▶ _Activity_
Over all lines in the data below, count those holding "legend" and give only the result.

Records contained in a dataset
········

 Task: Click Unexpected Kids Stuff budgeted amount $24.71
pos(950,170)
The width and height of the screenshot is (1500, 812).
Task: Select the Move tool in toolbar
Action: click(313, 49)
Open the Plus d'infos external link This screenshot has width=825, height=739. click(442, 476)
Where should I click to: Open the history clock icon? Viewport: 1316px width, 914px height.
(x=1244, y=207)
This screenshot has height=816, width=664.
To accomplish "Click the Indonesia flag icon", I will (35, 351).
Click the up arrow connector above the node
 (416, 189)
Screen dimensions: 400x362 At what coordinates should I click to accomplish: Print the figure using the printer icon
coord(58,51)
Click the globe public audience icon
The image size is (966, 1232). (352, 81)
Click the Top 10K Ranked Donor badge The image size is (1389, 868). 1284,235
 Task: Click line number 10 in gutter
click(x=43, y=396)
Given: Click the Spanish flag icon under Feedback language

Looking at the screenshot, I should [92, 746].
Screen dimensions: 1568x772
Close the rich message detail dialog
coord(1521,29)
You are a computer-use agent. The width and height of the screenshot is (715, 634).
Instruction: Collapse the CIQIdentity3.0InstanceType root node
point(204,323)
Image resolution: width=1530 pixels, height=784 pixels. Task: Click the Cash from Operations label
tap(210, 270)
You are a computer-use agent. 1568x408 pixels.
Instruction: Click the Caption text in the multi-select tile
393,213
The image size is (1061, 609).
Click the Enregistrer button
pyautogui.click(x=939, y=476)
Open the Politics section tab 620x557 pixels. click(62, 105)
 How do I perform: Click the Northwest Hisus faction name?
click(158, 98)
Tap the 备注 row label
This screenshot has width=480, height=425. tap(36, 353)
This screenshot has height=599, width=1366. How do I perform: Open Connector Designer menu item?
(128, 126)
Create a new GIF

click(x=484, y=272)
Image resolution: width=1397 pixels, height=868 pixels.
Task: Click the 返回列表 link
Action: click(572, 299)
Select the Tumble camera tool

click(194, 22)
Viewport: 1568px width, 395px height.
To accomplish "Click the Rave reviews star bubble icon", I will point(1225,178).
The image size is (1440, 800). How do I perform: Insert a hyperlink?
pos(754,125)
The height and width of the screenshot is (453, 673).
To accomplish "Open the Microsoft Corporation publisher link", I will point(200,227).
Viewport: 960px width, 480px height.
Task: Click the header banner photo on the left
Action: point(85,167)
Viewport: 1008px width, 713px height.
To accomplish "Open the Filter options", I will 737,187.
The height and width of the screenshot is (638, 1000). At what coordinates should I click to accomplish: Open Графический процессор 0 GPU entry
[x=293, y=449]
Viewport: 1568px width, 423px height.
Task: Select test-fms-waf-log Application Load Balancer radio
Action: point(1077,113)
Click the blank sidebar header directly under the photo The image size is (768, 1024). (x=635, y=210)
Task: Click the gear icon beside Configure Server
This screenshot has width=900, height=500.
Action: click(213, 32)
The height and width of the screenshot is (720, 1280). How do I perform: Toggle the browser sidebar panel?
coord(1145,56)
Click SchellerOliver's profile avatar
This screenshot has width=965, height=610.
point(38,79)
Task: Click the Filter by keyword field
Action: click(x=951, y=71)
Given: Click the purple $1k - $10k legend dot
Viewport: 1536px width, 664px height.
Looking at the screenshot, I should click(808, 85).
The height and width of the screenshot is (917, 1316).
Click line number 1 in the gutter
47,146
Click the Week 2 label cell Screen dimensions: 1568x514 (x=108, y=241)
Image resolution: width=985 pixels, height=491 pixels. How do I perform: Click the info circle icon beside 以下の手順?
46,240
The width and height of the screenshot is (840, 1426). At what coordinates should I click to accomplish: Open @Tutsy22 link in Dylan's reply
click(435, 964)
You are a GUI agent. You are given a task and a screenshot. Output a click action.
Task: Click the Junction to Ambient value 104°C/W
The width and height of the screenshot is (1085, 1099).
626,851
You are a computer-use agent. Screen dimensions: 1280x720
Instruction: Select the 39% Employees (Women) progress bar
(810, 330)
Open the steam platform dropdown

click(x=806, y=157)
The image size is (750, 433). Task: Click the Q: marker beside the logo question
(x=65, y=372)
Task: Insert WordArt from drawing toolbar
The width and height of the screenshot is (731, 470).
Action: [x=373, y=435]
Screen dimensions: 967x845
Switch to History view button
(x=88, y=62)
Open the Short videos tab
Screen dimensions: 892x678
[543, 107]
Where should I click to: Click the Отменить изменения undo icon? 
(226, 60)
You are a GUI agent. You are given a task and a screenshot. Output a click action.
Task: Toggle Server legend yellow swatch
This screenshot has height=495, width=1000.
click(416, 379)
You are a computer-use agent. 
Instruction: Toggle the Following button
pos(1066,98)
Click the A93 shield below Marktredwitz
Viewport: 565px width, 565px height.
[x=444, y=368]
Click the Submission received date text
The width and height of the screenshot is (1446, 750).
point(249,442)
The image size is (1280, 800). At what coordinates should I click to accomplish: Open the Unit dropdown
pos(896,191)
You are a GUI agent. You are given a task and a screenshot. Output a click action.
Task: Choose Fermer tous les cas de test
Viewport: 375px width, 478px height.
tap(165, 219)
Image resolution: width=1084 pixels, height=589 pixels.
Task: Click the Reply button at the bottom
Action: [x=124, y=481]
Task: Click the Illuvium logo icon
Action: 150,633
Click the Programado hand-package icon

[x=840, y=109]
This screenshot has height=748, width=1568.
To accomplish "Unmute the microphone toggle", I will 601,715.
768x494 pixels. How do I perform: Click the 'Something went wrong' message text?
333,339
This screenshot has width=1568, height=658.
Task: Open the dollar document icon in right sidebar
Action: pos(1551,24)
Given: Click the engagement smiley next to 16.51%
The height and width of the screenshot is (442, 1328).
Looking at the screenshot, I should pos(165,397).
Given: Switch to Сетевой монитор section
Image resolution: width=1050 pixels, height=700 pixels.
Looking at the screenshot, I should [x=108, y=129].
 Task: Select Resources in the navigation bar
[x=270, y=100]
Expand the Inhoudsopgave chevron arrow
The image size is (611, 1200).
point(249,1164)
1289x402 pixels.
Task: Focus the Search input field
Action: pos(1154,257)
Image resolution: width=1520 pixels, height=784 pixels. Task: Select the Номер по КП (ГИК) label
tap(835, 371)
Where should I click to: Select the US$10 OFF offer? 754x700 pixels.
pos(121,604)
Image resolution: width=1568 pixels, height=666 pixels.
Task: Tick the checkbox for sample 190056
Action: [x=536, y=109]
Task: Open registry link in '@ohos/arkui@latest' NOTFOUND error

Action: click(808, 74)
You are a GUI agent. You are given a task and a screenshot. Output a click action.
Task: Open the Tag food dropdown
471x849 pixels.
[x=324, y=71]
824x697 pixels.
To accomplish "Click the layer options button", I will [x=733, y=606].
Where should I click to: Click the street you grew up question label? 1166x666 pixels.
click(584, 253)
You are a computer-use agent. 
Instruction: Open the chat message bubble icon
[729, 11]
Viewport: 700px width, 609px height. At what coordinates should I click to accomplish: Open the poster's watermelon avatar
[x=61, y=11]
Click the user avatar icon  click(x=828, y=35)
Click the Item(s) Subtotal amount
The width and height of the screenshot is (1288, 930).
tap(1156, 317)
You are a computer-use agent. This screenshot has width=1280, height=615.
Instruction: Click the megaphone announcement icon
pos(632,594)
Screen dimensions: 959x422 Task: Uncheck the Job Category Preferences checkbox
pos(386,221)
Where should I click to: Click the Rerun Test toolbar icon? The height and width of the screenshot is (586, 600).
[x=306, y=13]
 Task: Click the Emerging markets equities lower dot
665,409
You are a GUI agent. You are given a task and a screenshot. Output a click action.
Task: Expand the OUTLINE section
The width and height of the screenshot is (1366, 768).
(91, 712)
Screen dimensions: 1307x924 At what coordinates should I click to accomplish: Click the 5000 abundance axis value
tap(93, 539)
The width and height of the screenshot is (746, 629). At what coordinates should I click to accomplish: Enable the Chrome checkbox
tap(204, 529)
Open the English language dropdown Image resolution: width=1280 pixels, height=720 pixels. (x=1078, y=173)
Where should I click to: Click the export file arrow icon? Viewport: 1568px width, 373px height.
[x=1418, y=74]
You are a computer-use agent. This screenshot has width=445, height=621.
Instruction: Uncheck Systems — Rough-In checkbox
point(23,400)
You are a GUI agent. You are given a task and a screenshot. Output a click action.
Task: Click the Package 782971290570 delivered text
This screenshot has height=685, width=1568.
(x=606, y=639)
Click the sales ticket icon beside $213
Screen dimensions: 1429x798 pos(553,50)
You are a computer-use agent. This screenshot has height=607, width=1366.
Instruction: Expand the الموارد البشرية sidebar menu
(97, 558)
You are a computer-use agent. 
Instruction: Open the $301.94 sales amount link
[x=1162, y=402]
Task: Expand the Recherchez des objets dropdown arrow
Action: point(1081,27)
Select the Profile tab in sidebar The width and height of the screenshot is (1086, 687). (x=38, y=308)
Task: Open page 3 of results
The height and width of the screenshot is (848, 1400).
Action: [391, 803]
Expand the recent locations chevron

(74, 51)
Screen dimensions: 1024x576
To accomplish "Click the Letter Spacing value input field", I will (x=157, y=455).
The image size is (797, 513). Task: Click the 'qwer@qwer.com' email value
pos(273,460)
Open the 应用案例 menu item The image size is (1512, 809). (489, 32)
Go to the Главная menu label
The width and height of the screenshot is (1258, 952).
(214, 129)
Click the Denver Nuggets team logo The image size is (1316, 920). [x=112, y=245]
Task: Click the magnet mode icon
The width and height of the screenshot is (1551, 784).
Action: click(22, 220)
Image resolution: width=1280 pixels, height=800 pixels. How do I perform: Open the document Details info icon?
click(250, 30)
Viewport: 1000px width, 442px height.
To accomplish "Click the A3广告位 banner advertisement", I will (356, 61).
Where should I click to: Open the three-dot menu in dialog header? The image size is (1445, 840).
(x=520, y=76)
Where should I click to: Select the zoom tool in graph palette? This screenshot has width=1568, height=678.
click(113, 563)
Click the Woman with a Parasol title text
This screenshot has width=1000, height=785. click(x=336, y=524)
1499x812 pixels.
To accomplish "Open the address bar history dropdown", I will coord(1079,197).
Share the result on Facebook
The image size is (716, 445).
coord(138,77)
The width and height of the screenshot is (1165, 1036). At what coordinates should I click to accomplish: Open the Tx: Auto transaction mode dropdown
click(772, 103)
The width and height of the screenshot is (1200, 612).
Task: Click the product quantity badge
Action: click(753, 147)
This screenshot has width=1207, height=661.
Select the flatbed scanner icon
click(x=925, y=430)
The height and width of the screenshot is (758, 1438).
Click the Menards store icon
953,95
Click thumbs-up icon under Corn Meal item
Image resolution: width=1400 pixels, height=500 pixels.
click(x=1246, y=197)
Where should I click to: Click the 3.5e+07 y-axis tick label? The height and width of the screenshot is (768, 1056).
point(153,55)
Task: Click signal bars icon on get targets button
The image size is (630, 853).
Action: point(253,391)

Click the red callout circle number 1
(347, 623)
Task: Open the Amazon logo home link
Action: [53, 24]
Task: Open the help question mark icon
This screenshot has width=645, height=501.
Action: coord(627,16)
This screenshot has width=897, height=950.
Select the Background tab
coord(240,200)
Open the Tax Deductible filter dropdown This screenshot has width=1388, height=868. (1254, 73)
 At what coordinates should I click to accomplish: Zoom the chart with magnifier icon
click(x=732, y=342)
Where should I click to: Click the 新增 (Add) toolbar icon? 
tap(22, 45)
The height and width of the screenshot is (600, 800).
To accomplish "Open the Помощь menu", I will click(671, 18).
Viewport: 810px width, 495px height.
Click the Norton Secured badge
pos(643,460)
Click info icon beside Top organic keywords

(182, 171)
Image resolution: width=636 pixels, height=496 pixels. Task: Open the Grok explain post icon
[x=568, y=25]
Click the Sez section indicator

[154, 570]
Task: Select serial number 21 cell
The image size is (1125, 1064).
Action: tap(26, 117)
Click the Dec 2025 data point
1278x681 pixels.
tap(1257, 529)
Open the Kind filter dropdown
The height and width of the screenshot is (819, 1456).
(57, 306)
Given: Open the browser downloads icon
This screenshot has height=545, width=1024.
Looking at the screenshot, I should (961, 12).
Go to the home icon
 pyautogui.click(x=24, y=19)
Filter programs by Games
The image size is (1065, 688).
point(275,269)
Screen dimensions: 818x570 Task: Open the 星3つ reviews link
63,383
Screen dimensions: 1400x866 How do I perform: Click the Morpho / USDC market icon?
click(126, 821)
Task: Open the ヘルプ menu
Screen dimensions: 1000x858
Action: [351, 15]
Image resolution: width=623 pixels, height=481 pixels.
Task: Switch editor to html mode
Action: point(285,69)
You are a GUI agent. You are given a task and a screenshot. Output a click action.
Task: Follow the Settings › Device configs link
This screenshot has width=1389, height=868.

········

▶ _Expected output_
2